Angelikí Perdiki, profesora auxiliar de inglés y bisnieta de otros refugiados (los griegos del Asia Menor), tiene otra versión, la de lo sucedido en las aulas: “Ha ido todo como la seda. Los niños están un poco asustados, pero es la ansiedad lógica de cualquier primer día de clase. Las críticas no les afectan, y esperamos que en unos días puedan recuperar un poco de normalidad vital, si es que eso es posible para un refugiado”. Griego e inglés figuran entre las primeras materias de estudio para los niños recién escolarizados.
Incidentes aislados

Sin llegar a casos extremos como el de la isla de Quíos, donde los padres han convocado un referéndum sobre el asunto, o el pueblo de Volvi, cerca de Salónica, donde entre agrias protestas nacionalistas los vecinos cerraron con candados las puertas del colegio y dejaron en casa a sus hijos para evitar que se mezclaran con los refugiados (lo que ha provocado la intervención de la fiscalía), los testimonios parentales constatan un estado de ánimo preocupante, tanto que para muchos la inserción de los refugiados en la cotidianidad, superada ya la fase aguda de la crisis y cronificada su presencia en Grecia, puede convertirse en una bomba de relojería. Mientras, la presión migratoria sobre las islas del Egeo (como Quíos) resulta más que acuciante: más de 11.000 migrantes, que rebasan ampliamente la capacidad de los centros de internamiento. El Gobierno de Atenas prevé trasladarlos al continente.
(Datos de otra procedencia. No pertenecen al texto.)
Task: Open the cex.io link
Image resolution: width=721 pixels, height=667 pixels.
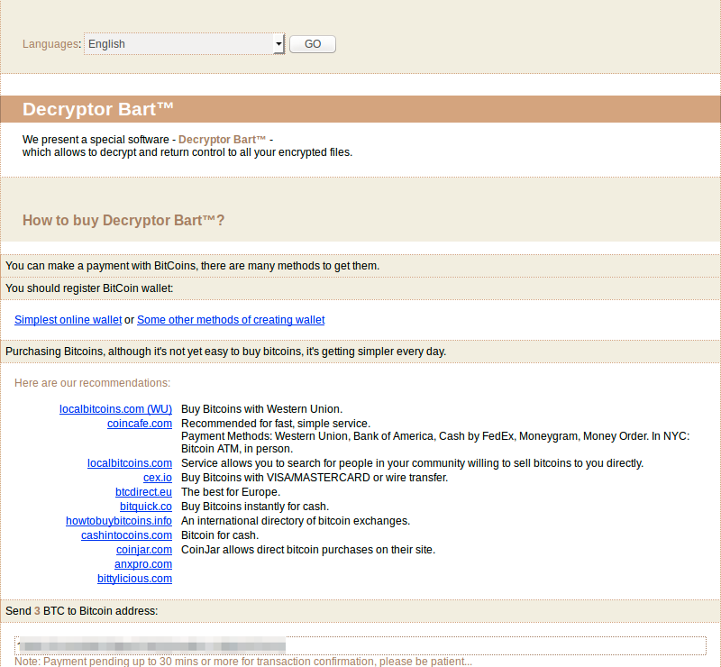Action: [158, 478]
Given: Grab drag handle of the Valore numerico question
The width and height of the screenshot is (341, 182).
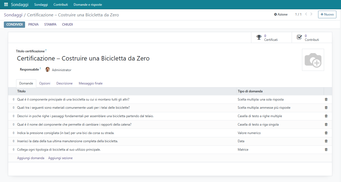Looking at the screenshot, I should point(13,133).
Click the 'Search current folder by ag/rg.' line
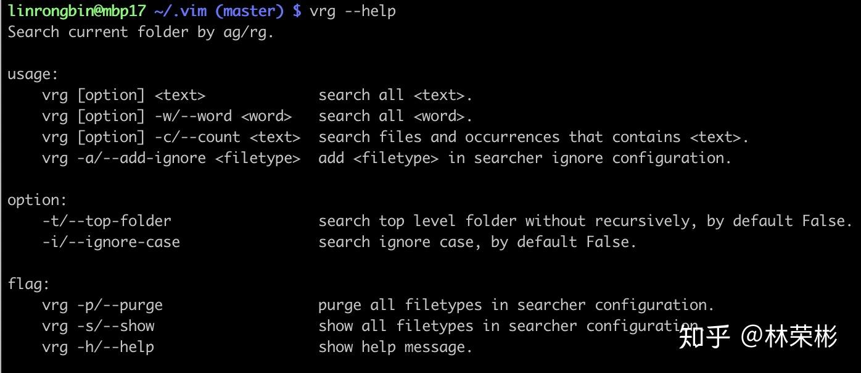Viewport: 861px width, 373px height. coord(141,32)
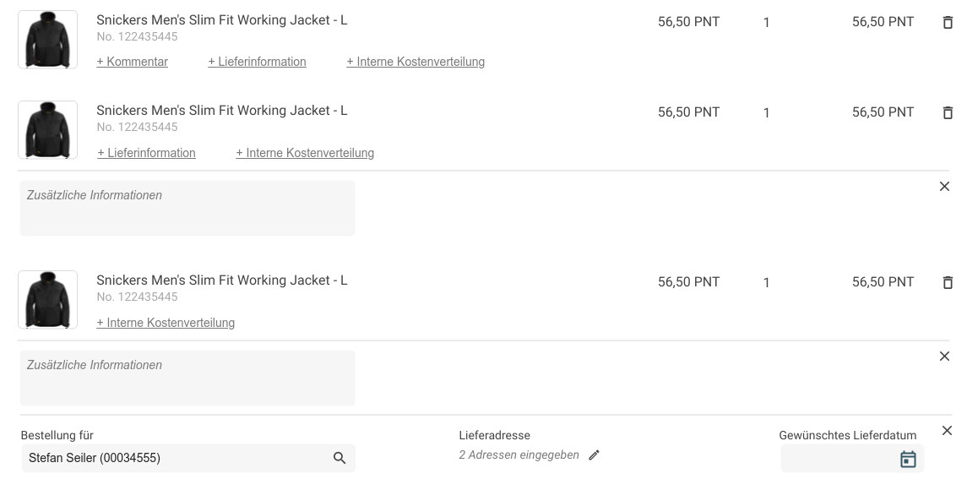Image resolution: width=967 pixels, height=490 pixels.
Task: Click second item's Zusätzliche Informationen text field
Action: tap(187, 208)
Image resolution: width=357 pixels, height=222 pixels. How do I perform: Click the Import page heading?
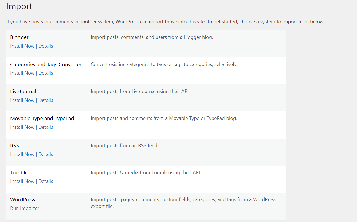(19, 6)
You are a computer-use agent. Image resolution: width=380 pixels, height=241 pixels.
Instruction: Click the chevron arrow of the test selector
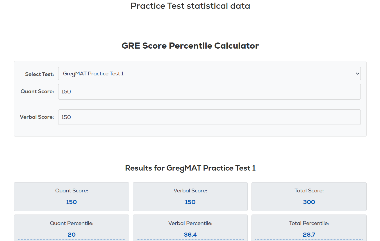click(x=358, y=74)
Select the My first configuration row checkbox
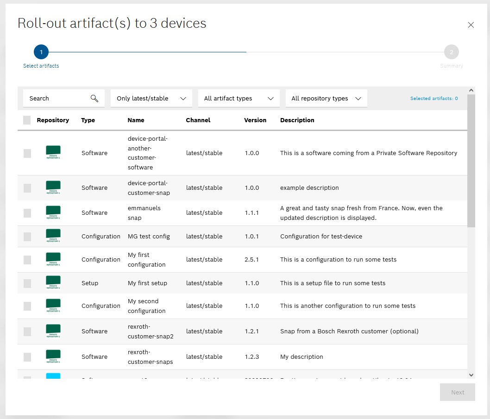The image size is (490, 419). [27, 260]
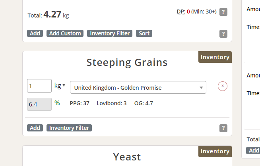
Task: Open the United Kingdom - Golden Promise dropdown
Action: click(x=138, y=87)
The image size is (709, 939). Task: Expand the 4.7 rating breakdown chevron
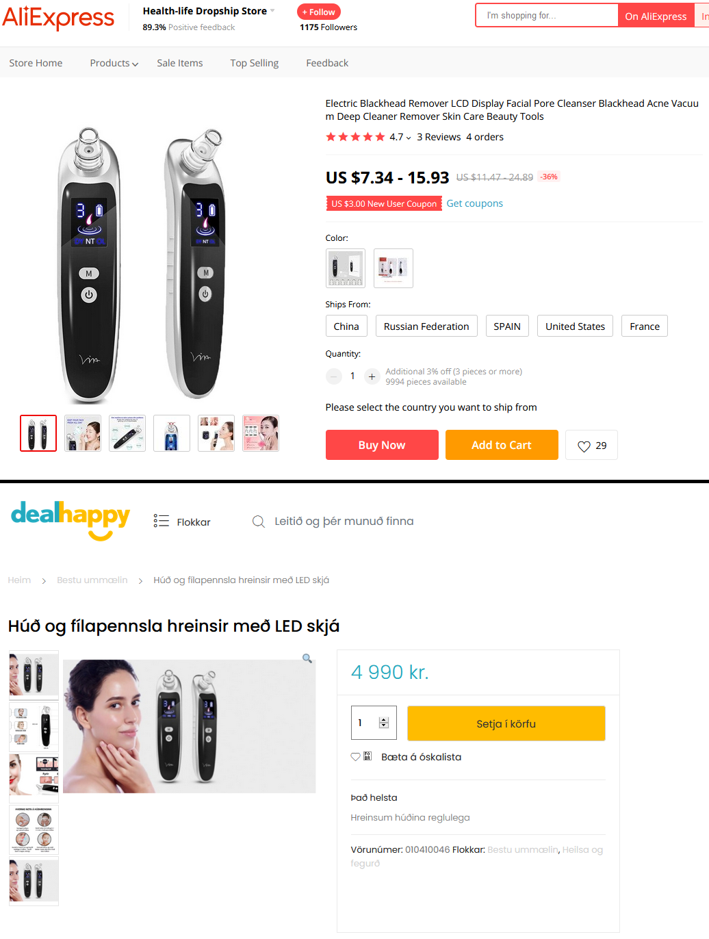[409, 138]
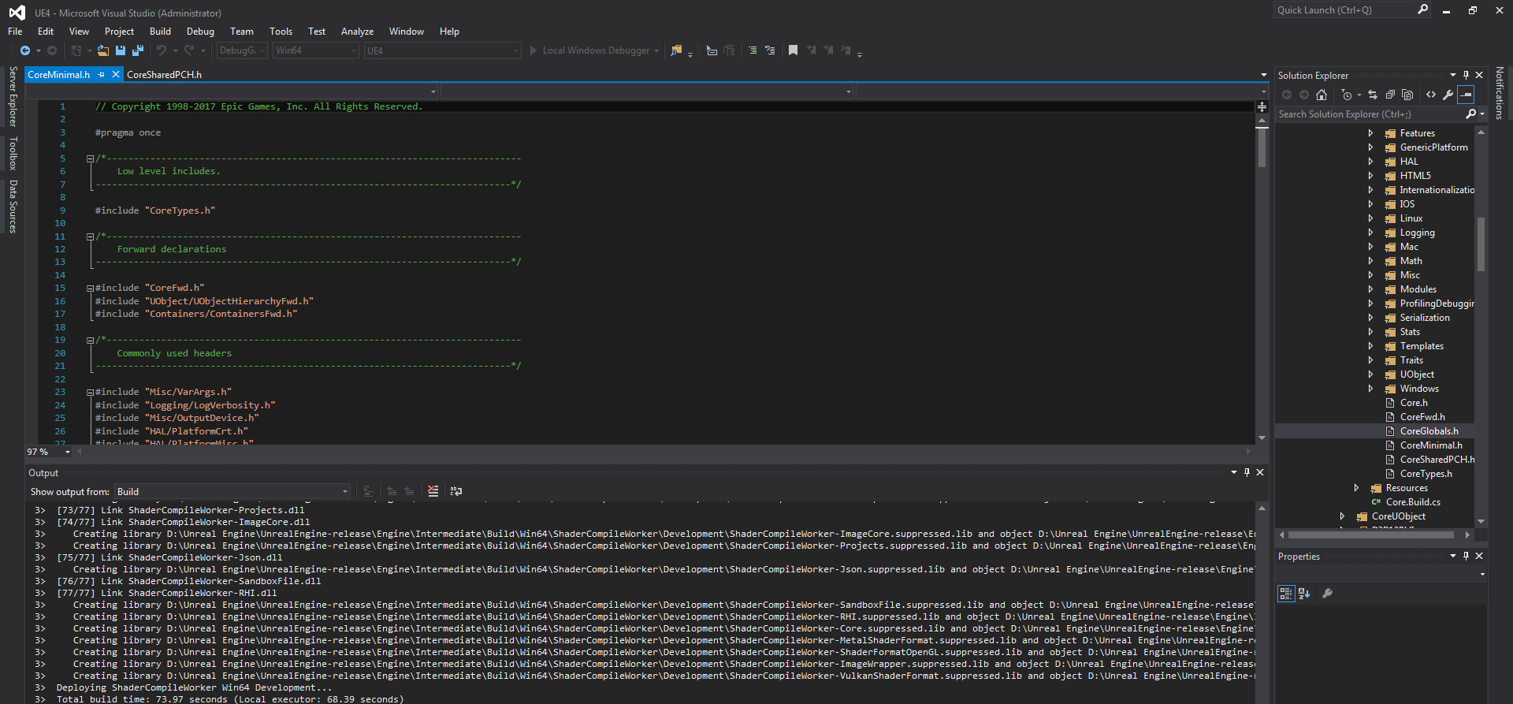Open the Build menu
This screenshot has height=704, width=1513.
point(160,32)
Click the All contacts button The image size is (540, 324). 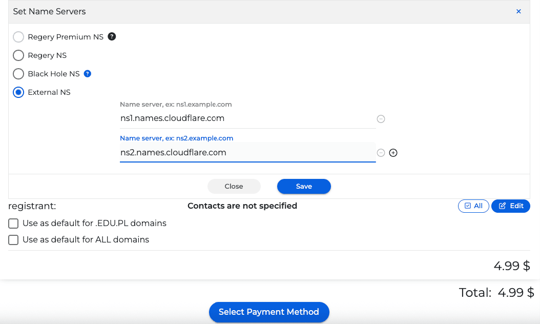point(473,206)
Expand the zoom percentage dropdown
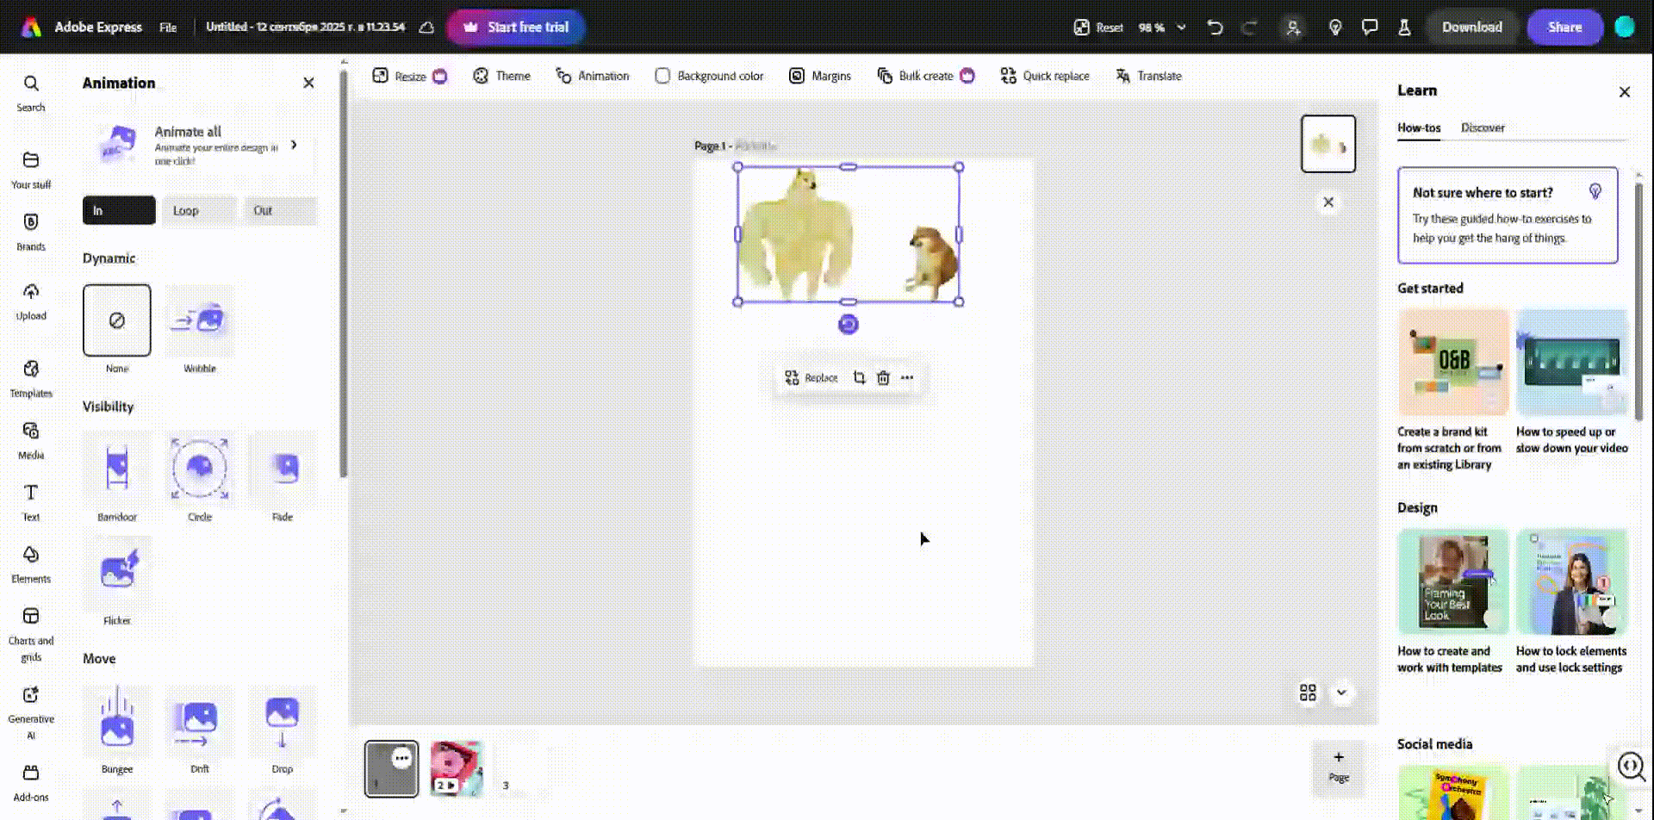The image size is (1654, 820). click(x=1181, y=27)
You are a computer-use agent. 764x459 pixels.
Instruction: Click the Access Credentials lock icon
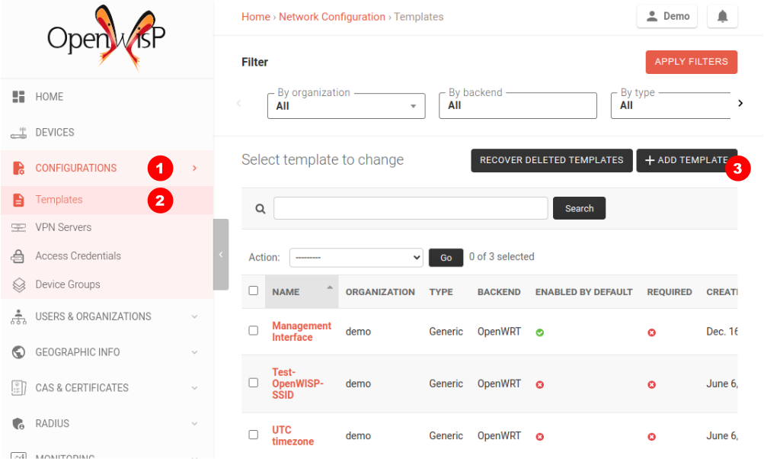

Este reportaje carece de la versión de los padres de los niños refugiados porque, a diferencia de toda vuelta al cole normal, con las lógicas emociones del estreno, entre lloros y rabietas y niños agarrados como lapas a las piernas de los padres, estos no pueden acompañar a los suyos a la escuela ya que viven en campamentos situados a kilómetros de distancia. Resume sus posturas un profesor griego voluntario que solicita el anonimato y colabora en el traslado de los menores desde Elaionas —donde da clases— al colegio, y viceversa: “Hay tres grupos de padres, el de los que suspiran aliviados porque creen que la rutina hará bien a los niños, además de lo que aprendan; el de los que no están muy convencidos pero consideran que algo hay que hacer con ellos mientras esperan [seguir viaje], y el último grupo, que no quiere siquiera que sus niños vayan a clase porque creen que no les servirá de nada, y que está aún en fase de negación total de la situación de inmovilidad a la que se ven condenados. Pero no depende de ellos que vayan, sino de las autoridades educativas, y ningún niño se va a quedar sin escolarizar en Grecia”.